If you’ve got the stomach for it, you can find for yourselves the stories of the abduction and murder of a 43 year old Sidney teacher, the rape of an 83 year old Dickinson woman, or the disappearance of a 30 year old Dickinson man putting in water and sewer pipes.
No new money coming
Because of the federal sequester and local funding cuts, you won’t see money pouring in for more law enforcement personnel or more jails. According to Michael Cotter, US attorney for Montana, which experienced $672,000 in Department of Justice sequestration cuts in 2013,
The decrease in funds will result in a decrease in agents and officers investigating cases, a decrease in cases prosecuted at local and federal levels and a decrease in criminals brought to justice.

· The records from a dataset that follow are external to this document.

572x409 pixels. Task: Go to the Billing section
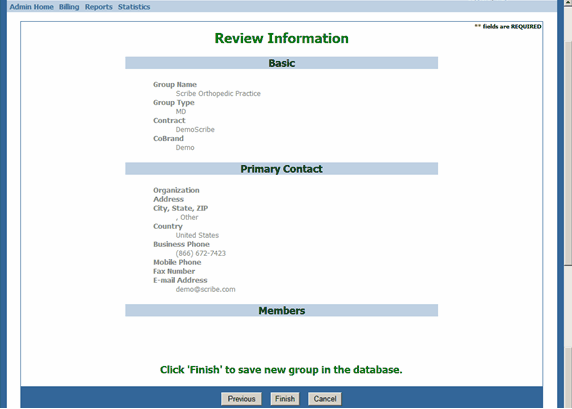point(69,7)
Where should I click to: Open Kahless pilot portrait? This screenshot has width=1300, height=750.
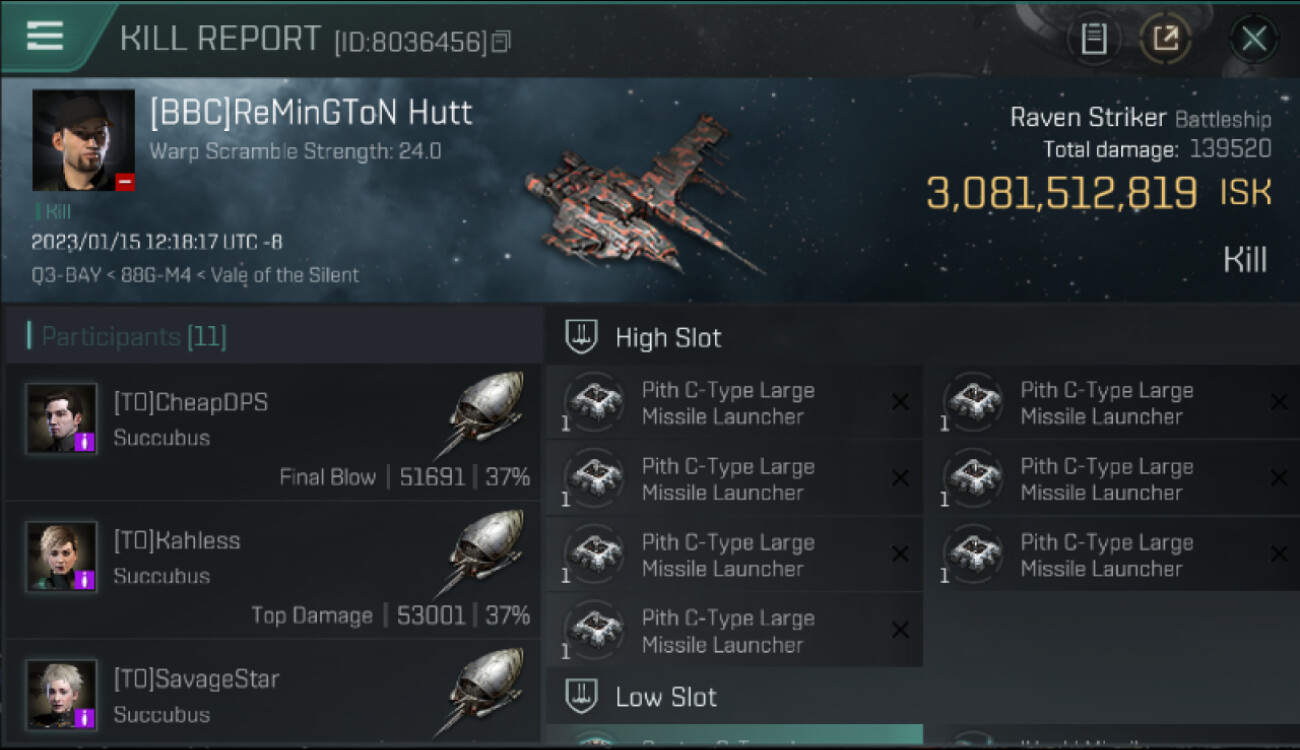(62, 556)
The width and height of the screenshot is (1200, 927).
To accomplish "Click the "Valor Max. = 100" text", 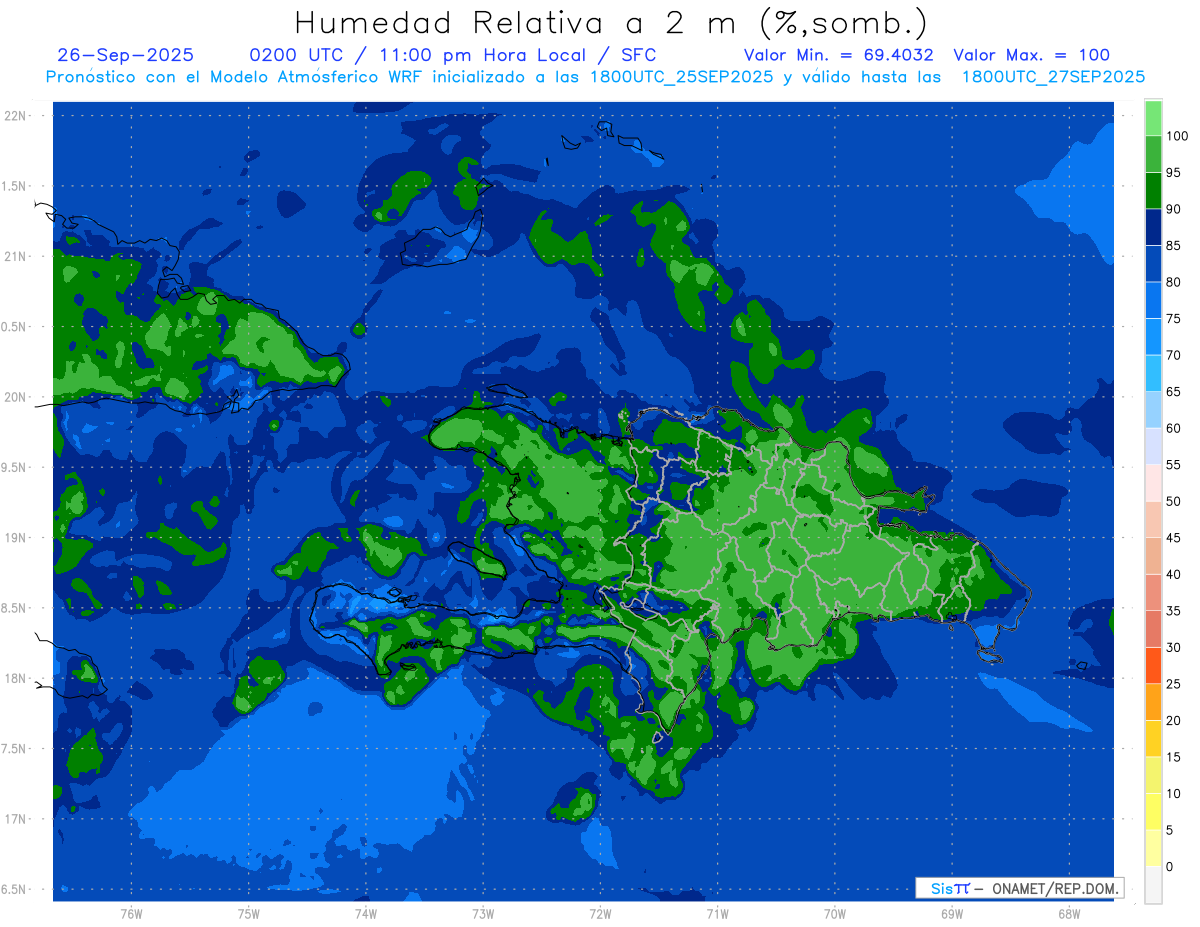I will [1031, 55].
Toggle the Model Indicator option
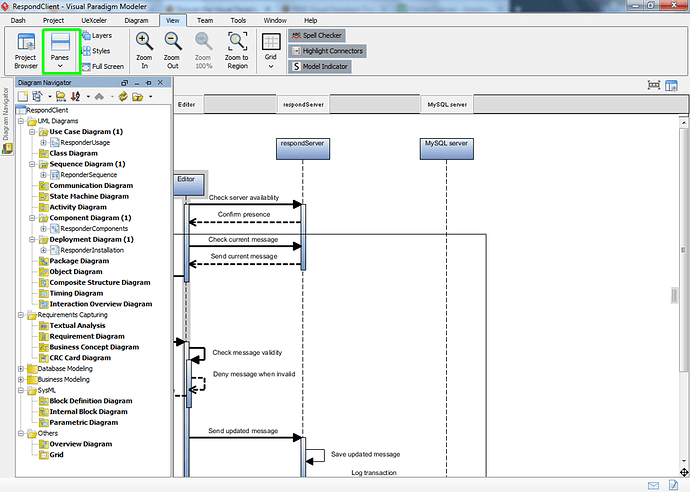Screen dimensions: 690x493 [x=320, y=66]
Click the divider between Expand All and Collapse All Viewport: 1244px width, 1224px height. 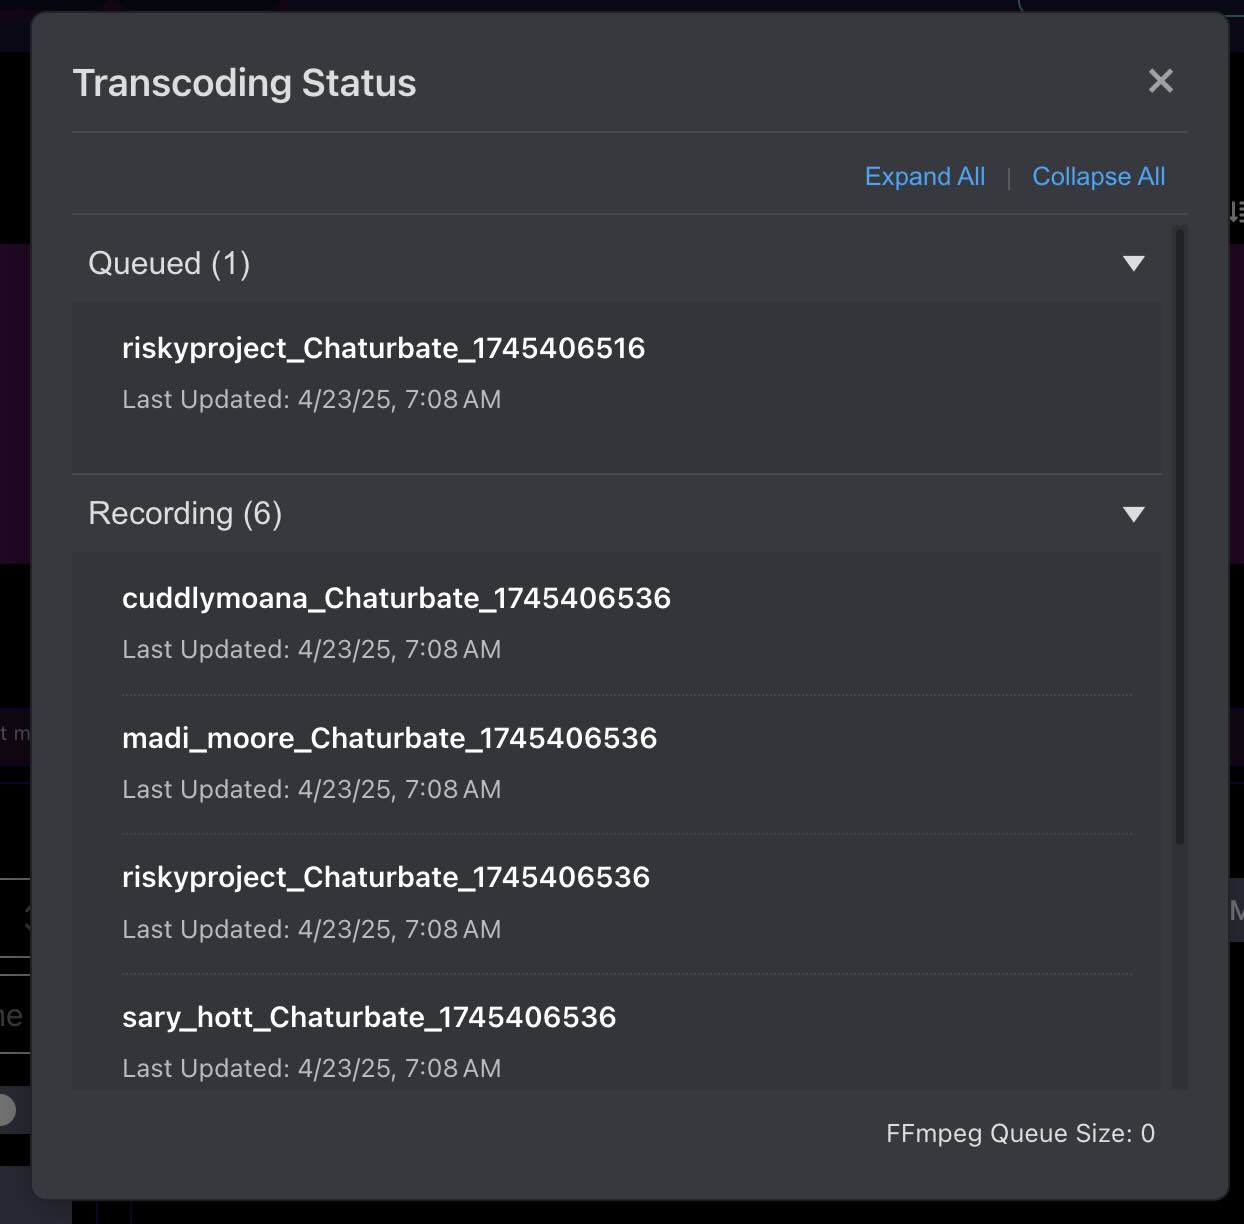tap(1009, 176)
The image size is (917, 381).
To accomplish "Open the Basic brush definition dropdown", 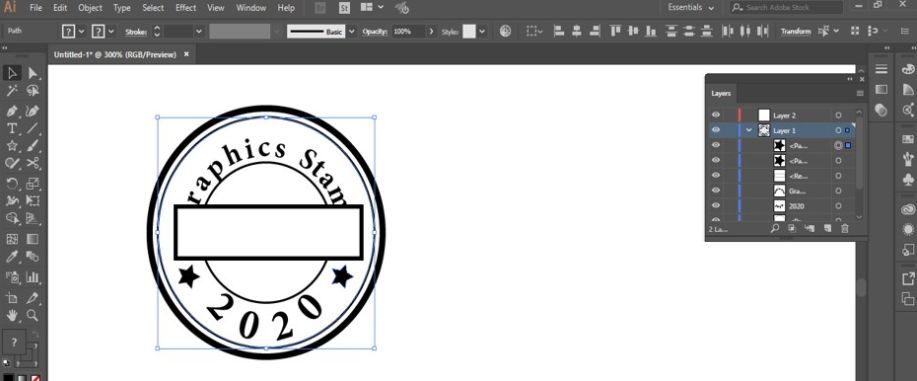I will (x=351, y=32).
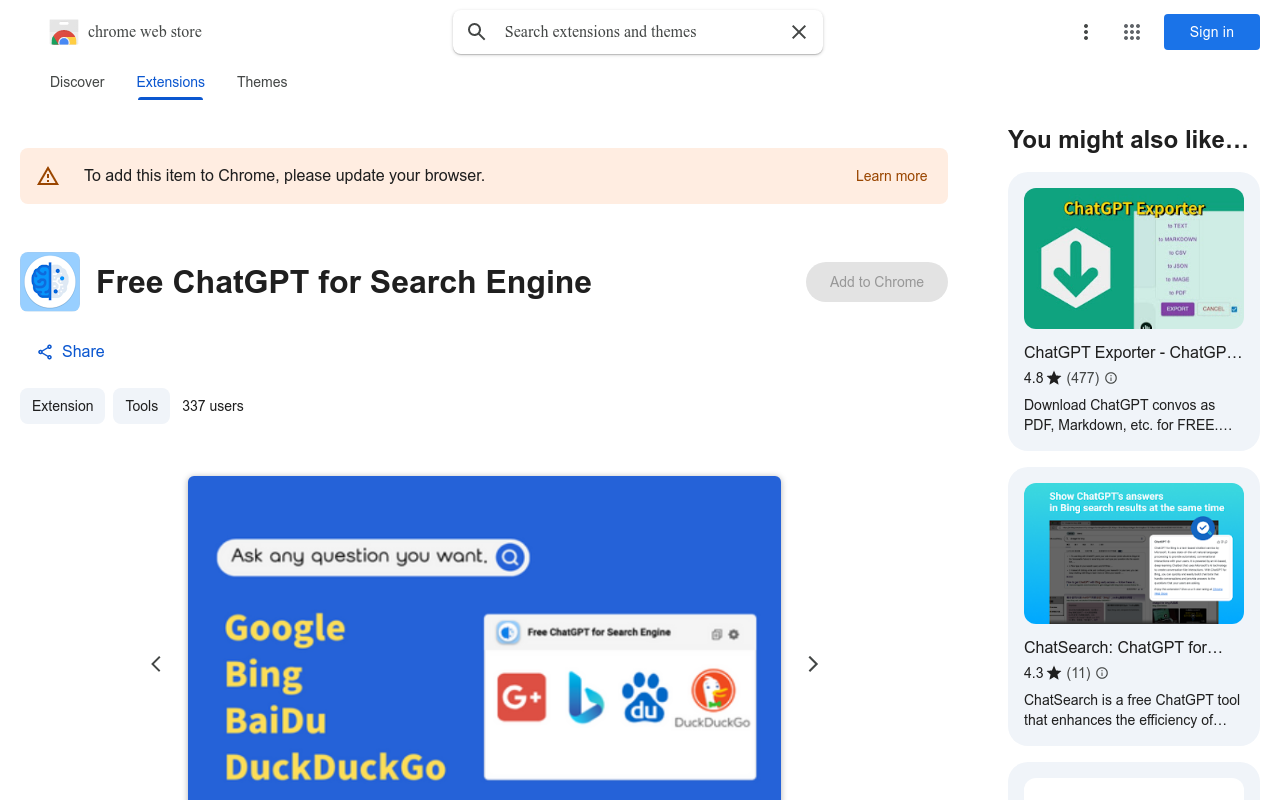Open the Themes tab
This screenshot has height=800, width=1280.
coord(262,82)
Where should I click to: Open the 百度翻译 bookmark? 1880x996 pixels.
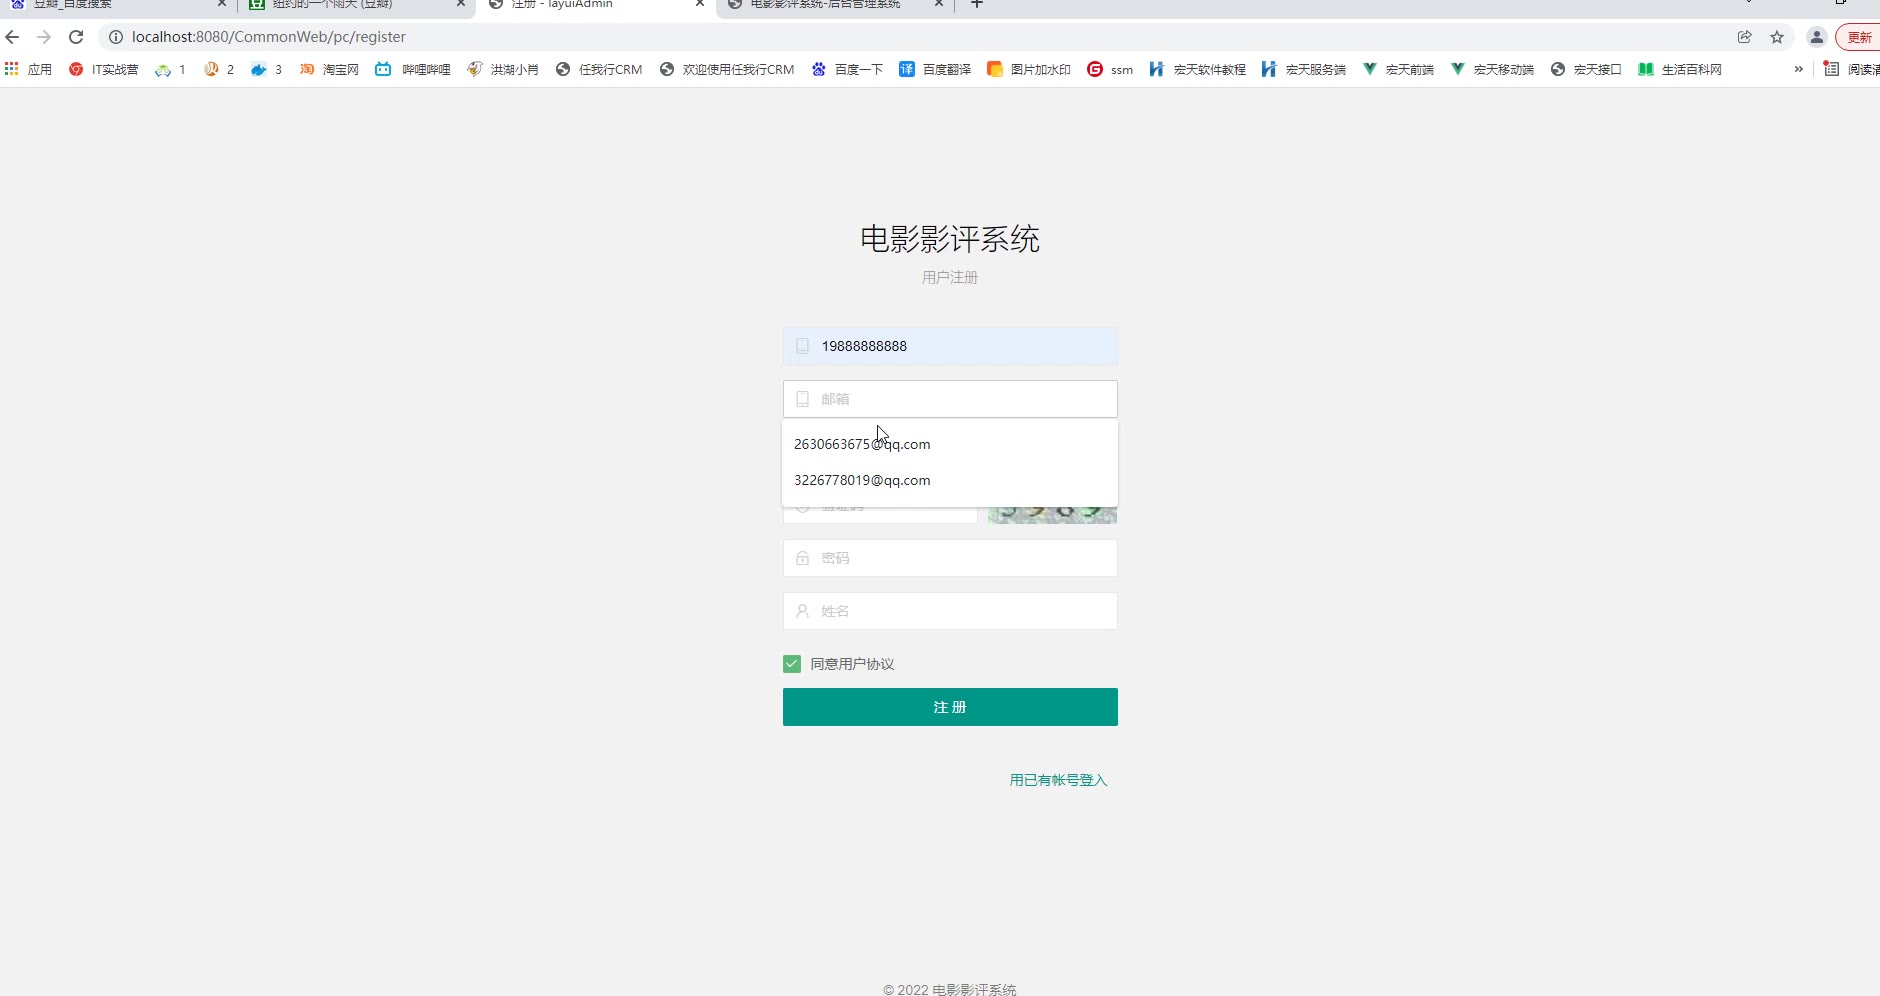935,69
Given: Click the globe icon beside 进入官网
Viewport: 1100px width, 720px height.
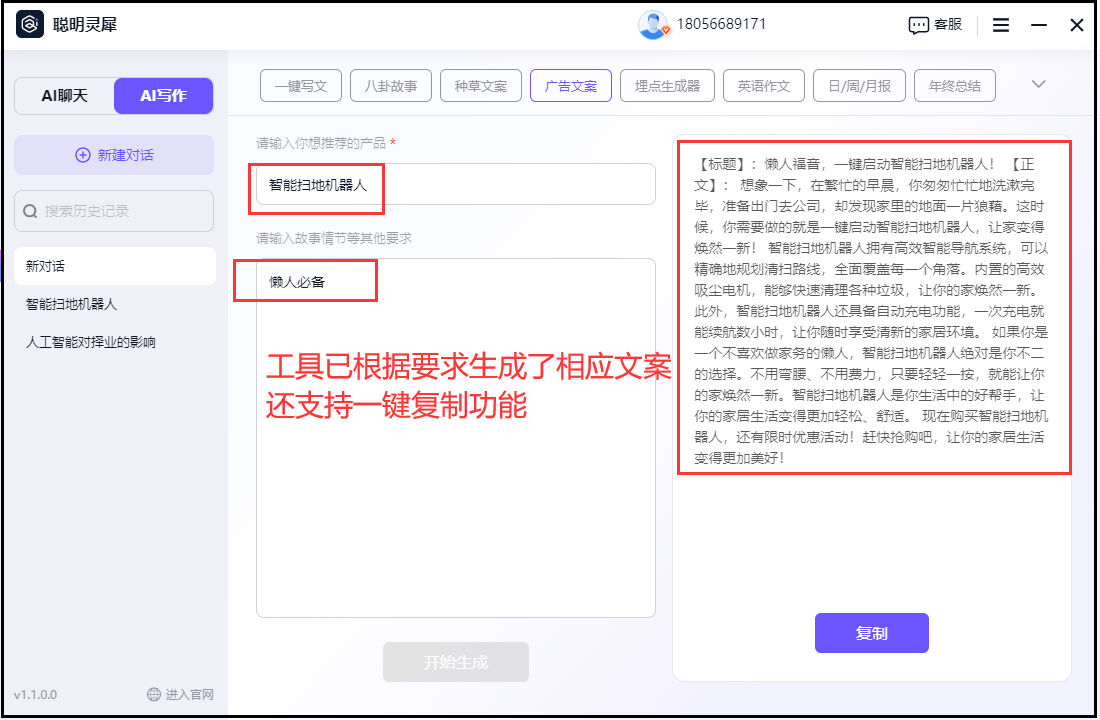Looking at the screenshot, I should pos(155,694).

Lives of the folks living in Eastern Montana will be negatively affected.
Don’t let it happen in Red Lodge
This didn’t have to happen. Public officials like Williston Mayor Ward Koeser will tell you, “if you’re going to be an oil town, that’s what you’re going to have.”
Nonsense. It is the responsibility of public officials to protect the public safety. You can’t have an oil and gas tax holiday, which deprives local counties of revenues it desperately needs, and expect them to build jails and hire law enforcement personnel. It is irresponsible for our senators, state and local officials to stand by and let Red Lodge get turned into Dickinson, North Dakota. If they’re going to bring in the engines of economic growth, they’ve got to find a way to protect the land and the residents so you’ve got a viable community when the boom turns to bust.
What has happened in North Dakota and eastern Montana is about to happen on the Beartooth. Oil permits are starting to be issued, and energy companies are promising to turn this area into another Bakken.
Don’t be complacent. It’s time to stand up and say, “Don’t Bakken the Beartooths.”